>>>>>

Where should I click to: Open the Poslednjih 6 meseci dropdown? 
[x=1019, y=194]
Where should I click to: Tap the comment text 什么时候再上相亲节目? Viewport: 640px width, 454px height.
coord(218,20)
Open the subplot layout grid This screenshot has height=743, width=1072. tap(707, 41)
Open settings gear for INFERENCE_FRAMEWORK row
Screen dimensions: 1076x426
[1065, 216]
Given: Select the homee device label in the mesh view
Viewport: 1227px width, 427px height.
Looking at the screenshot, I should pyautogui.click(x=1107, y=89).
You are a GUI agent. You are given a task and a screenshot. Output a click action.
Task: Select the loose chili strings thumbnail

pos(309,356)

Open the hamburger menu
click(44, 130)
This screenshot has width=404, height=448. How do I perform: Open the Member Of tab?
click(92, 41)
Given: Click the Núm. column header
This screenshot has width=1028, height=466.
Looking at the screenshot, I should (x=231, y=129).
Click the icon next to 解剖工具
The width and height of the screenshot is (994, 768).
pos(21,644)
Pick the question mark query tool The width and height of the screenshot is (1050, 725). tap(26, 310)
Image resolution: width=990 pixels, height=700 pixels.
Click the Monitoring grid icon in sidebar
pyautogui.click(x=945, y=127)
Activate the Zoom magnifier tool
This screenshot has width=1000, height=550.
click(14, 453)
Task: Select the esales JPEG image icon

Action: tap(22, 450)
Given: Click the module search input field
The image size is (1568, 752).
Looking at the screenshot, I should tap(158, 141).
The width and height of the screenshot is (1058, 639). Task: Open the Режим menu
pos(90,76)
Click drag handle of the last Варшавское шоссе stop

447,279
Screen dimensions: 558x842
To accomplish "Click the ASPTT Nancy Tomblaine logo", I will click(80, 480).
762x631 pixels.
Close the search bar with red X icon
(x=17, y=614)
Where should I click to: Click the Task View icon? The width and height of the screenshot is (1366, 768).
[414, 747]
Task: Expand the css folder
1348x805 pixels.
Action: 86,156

<<<<<

Problem statement » Find the line with "Given: Select the" in the material above. Reproduce it and each line after it up to and including the line with "You are a GUI".

Finished exercise »
Given: Select the homee device label in the mesh view
Viewport: 1227px width, 427px height.
Looking at the screenshot, I should pyautogui.click(x=1107, y=89).
You are a GUI agent. You are given a task and a screenshot. Output a click action.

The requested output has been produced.